STANLEY -- Mayor Rodger Sill pulls his lanky frame up into the truck's cab and slowly drives the rumbling red diesel out of the fire department garage. Hopping down, he strides around the station, showing off the city's equipment.
Stanley's annual fire department budget is barely $12,000, but sitting in the garage is about $3 million worth of supplies acquired for free through a national military surplus program.
"It's like -- wow!" Sill says.
Congress established the Federal Excess Personal Property program more than 50 years ago. It allows rural fire departments to claim government equipment no longer in use.
Karl Harris, a state forestry employee who helps coordinate Iowa's involvement, said dozens of Northeast Iowa communities find uses for the discarded equipment, which would otherwise be auctioned to the public. Stanley has accumulated the biggest benefit in the state.
The firetruck Sill demonstrated was formerly a military dump truck. When an air guard unit based in St. Paul, Minn., acquired another, it sent the vehicle to surplus with slightly more than 20,000 miles on it. Besides filing paperwork, the city just needed to drive it home.

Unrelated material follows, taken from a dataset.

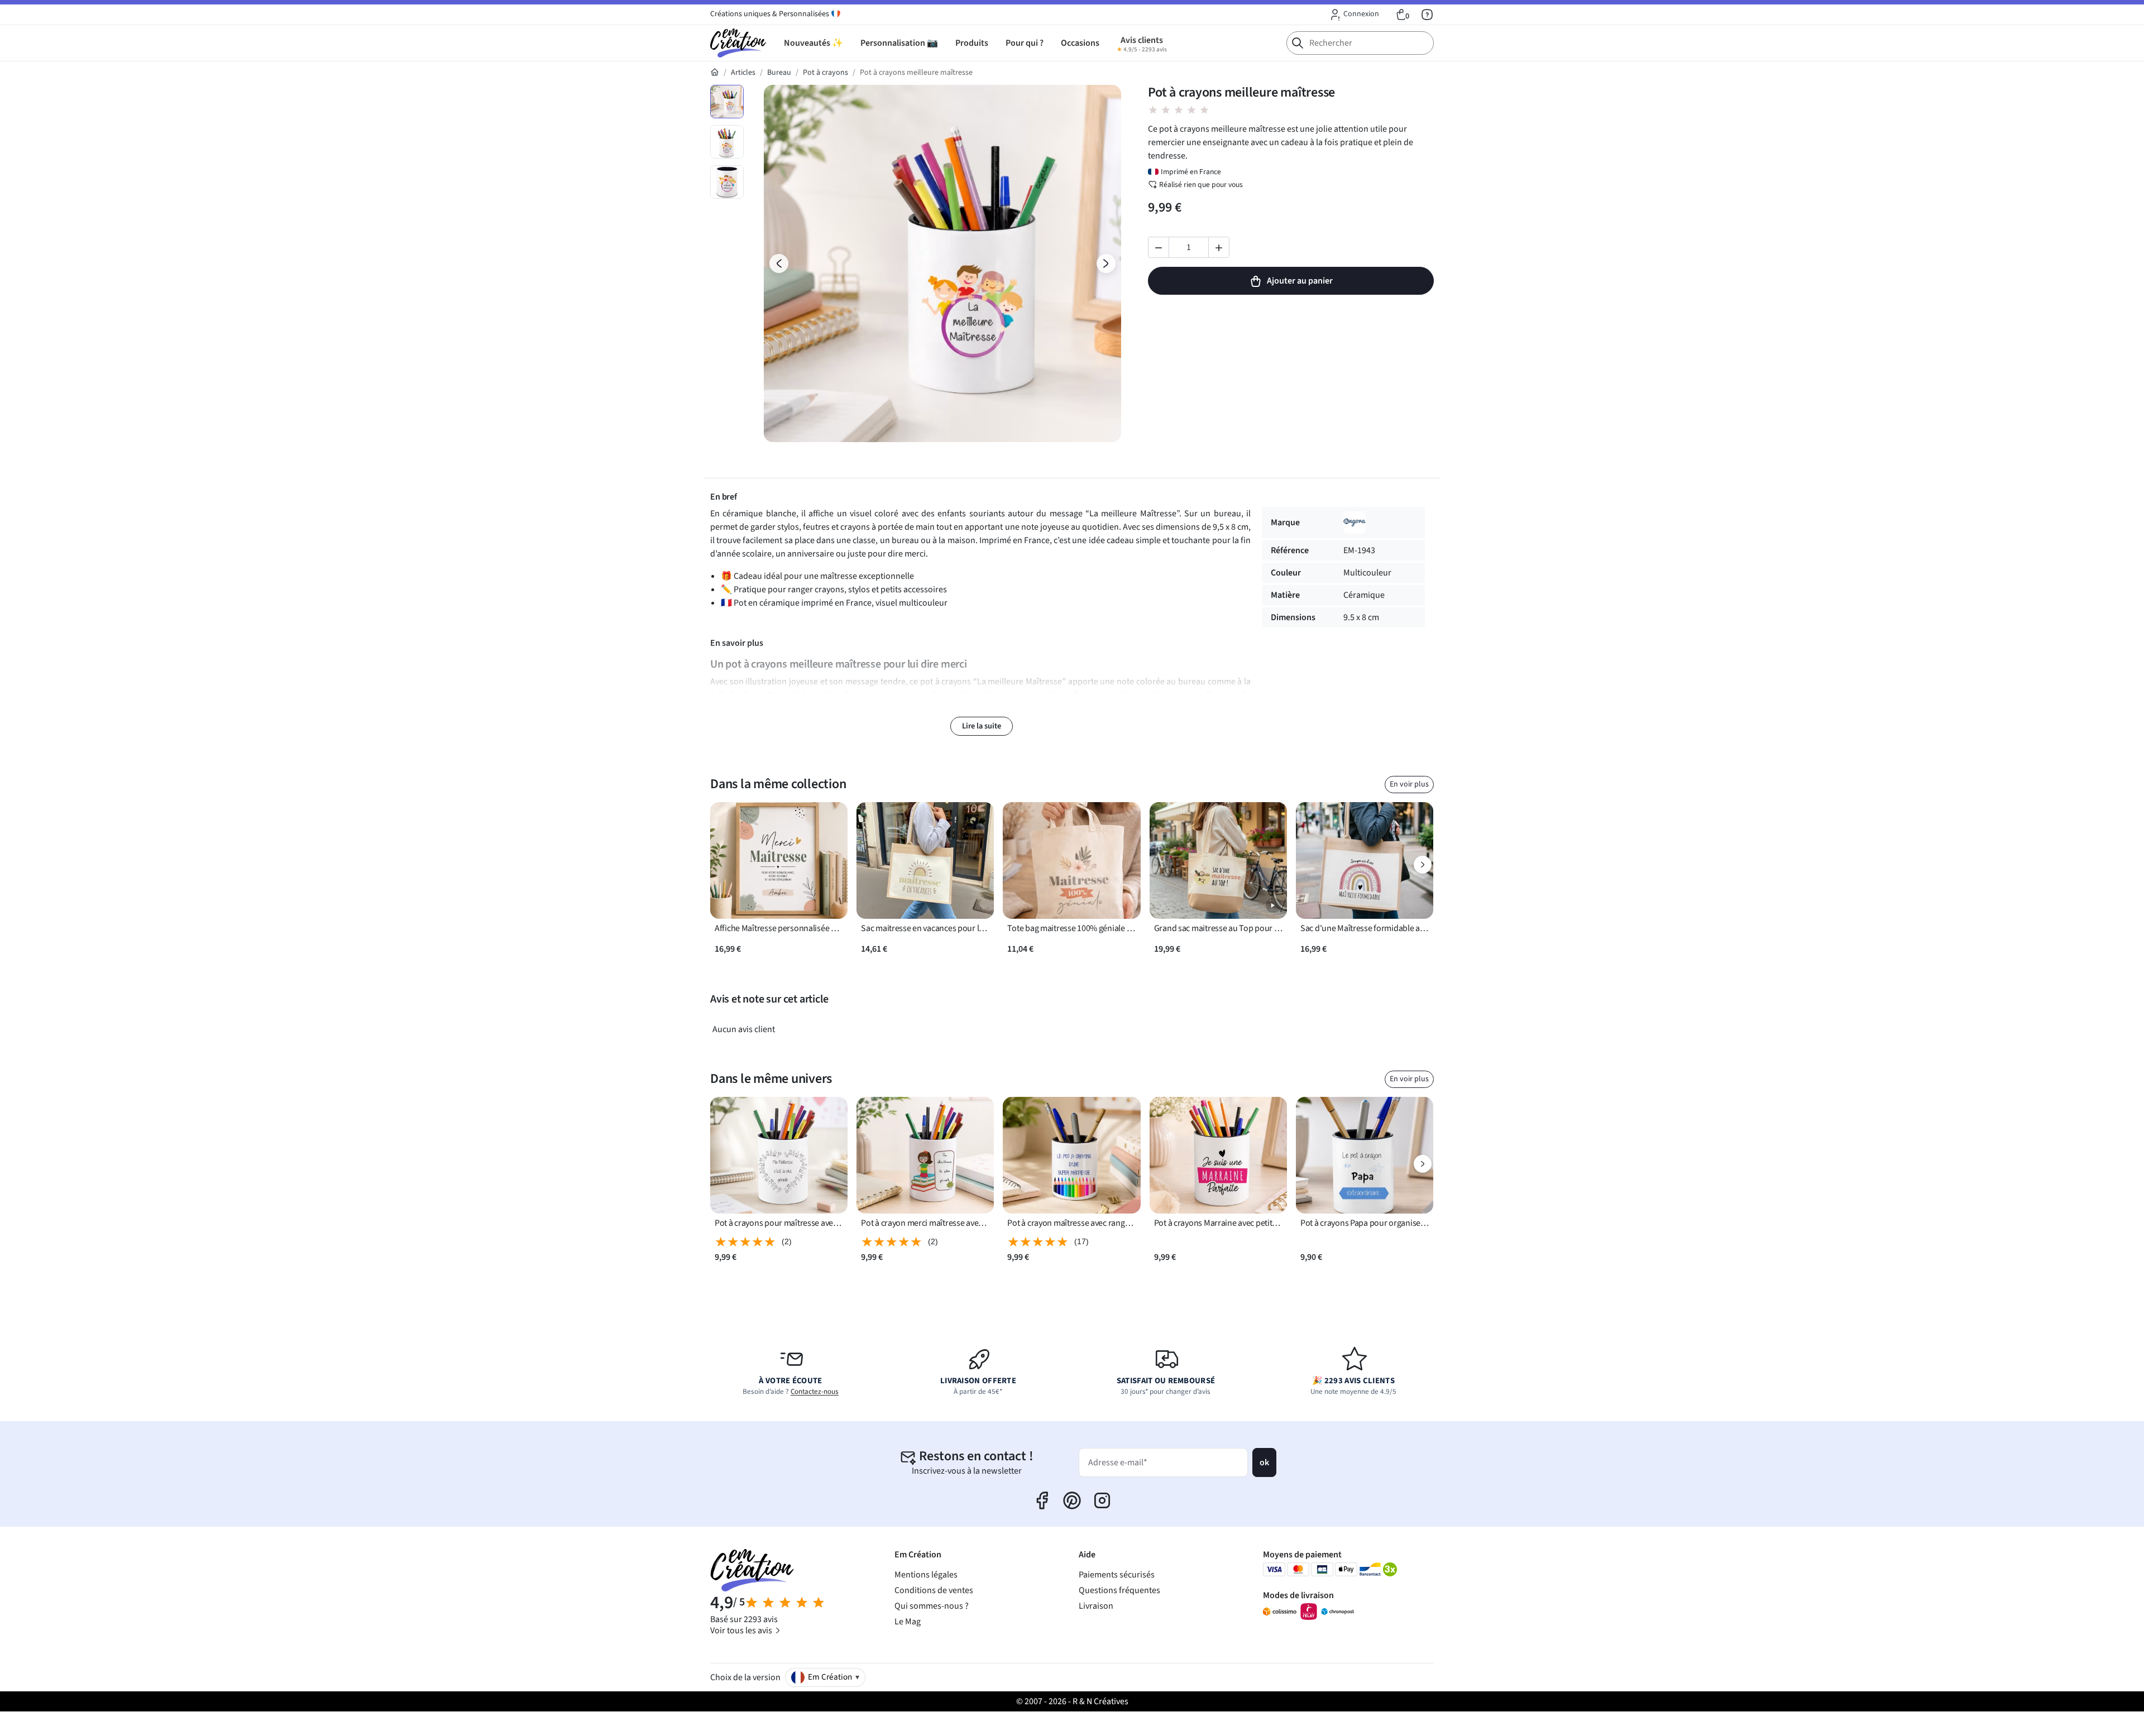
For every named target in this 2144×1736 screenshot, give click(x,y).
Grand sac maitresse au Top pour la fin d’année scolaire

"It wasn't pretty," Sills said. "We've got some sweat in it, but hardly any money."
Stanley has also scavenged water tanks, hoses, handheld radios, diesel generators and other equipment let go by the Army, Navy and Air Force. The mayor even snagged a never-assembled hoop building -- $40,000 worth of steel beams and sheet metal -- sitting at a Navy surplus site in Chicago. Once built, the 3,600-square-foot structure will serve as the city's new fire station.
Other cities that take advantage of the program include Hudson, Waverly, Fairbank, Independence and Grundy Center. Harris said Iowa inventories about $15 million worth of equipment around the state.
Stanley, a city with only about 125 residents, has an advantage from Sill's two decades of Army and National Guard service. Equipment is listed on a government Web site, but often coded in military abbreviations and inventory numbers, Sill said.
"You've got strange names for stuff," Sill said. "It takes a little inside knowledge … It's just an unbelievable amount of stuff out there."
To help fire departments navigate the system, the state has two employees in the forestry bureau, part of the Iowa Department of Natural Resources. Sill is also lobbying state legislators to invest more money in promoting and explaining the program to local governments.
"It's a huge payback," Sills said. "It's hardly something you can afford to ignore, but we're close to doing that in Iowa."
The equipment must serve a purpose in wildfire protection. The U.S. Department of Agriculture Forest Service acquires the items and then loans them to state foresters, which then extends the offer to local departments. A parallel program provides excess equipment to police and sheriffs departments.
Harris, who trolls government databases and equipment lists looking for items of interest to the state's fire departments, said the supply is smaller lately because the military is so active. But finds are still out there.
Sills was most shocked at discovering a new portable cascade unit still in its factory case. The machine allows firefighter to refill air tanks in the field rather than returning to a station. It was one of 12 sitting at a Rock Island base.
"I wouldn't be surprised if someone in the Pentagon was buying new at the same time they were surplusing them," Sills said.